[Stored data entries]

▬▬▬

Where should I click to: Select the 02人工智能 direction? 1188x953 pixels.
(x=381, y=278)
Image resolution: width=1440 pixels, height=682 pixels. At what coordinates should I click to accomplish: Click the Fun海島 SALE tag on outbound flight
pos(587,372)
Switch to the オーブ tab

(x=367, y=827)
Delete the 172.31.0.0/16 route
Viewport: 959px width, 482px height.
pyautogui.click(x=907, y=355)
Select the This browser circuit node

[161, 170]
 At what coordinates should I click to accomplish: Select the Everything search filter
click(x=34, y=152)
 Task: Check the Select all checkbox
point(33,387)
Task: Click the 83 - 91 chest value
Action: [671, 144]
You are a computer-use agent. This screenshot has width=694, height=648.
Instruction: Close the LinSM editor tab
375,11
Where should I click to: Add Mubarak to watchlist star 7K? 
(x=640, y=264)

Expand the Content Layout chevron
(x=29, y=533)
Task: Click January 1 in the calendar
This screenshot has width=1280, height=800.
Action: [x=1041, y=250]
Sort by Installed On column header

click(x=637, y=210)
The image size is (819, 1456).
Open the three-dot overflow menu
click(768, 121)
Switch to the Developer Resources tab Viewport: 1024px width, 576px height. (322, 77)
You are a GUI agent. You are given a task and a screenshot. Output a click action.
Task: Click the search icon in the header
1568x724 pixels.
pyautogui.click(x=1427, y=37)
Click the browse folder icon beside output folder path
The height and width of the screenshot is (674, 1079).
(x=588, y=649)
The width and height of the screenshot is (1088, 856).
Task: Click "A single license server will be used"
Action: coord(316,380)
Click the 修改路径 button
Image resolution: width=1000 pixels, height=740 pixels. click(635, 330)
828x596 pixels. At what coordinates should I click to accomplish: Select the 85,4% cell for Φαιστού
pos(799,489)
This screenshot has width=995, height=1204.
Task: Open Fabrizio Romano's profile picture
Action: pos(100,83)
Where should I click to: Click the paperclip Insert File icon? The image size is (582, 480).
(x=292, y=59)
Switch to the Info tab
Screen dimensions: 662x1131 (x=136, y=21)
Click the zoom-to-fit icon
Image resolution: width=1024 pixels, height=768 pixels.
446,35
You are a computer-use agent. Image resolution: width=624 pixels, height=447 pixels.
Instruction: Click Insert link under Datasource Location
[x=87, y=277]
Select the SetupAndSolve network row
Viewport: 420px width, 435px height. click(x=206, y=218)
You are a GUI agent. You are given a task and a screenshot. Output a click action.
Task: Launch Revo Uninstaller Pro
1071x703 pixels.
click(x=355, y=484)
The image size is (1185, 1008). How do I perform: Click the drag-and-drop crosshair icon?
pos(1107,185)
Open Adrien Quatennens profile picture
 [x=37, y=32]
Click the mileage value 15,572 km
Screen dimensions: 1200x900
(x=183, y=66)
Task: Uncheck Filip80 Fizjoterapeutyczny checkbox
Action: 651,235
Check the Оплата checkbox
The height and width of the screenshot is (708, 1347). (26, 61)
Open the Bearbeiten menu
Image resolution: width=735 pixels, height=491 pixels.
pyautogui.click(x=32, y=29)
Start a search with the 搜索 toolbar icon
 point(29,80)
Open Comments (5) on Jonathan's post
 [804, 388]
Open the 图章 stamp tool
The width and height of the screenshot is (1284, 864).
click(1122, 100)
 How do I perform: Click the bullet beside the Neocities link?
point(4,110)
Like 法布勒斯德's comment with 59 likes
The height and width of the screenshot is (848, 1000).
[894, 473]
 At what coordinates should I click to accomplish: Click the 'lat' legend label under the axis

▬▬▬

:: EXERCISE ::
Scan the records for lines that hold "agent", and reproduce each one you find.

:: ANSWER SPACE ::
You are a computer-use agent. This screenshot has width=694, height=648.
You are a GUI agent. You are given a task and a screenshot. Output a click action.
You are a computer-use agent. Image resolution: width=624 pixels, height=447 pixels.
You are a GUI agent. You are given a task and a screenshot. Output a click action.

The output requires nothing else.